Ticking boxes, kicking goals: teacher perceptions of their professional learning within the Victorian performance and development process

Year: 2018

Author: Allen, Janette

Type of paper: Abstract refereed

The Victorian Department of Education and Training (DET) Performance and Development process (2014-2016), was designed with the expectation that its “effective, evidence-based performance and development processes within schools lead to improved teaching and leadership practices and the enhancement of learning, engagement and wellbeing outcomes for students and staff alike (DET Performance and development guidelines for teachers, 2014, p. 4).
The complexity of factors that influence teachers and leaders in their local interpretation and implementation of policy becomes apparent through researching local experiences.  The policy text positions teachers and their leaders in particular ways, yet in schools the agency of individuals may or may not lead to the outworking of the policy vision. Better understanding how teachers have made sense of, and enact, these intended supports for their “learning, engagement and wellbeing” is important for all stakeholders in and beyond the education system.
This project traced the perceptions of a group of teachers at one primary school as they developed and enacted their performance and development plans. Narrative inquiry methodology was utilised to provide the participant teachers with an opportunity to articulate and reflect on their learning through a six-month period of their review cycle. Five narratives resulted, reflecting different aspects of their experience.
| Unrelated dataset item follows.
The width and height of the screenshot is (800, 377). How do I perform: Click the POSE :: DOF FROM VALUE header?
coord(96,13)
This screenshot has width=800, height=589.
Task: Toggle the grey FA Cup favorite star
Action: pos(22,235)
These were analysed using Positioning Theory. The positions expressed by the teachers through their words and actions pointed to the complex interplay of factors shaping their learning across time as the review process continued. Through the analysis it became clear that the teachers had agency to address and pursue matters of student learning, improving their student outcomes as they developed their professional skills and knowledge. It also became clear that there were factors that inhibited and disempowered their learning.
This study yields valuable insights into the ways teachers and their leaders perceive and exercise their rights and duties within the professional construct of the performance and development policy.  Power to enact the research-supported constructs within the policy, such as goal-development, collaboration, reflection, and feedback, is spread between teachers, their school leaders, regional leaders, policy-writers, politicians, researchers and the community. One implication of this study is that possibilities for re-positioning may exist for all to contribute to the creation of a more supportive professional learning environment for teachers and their students.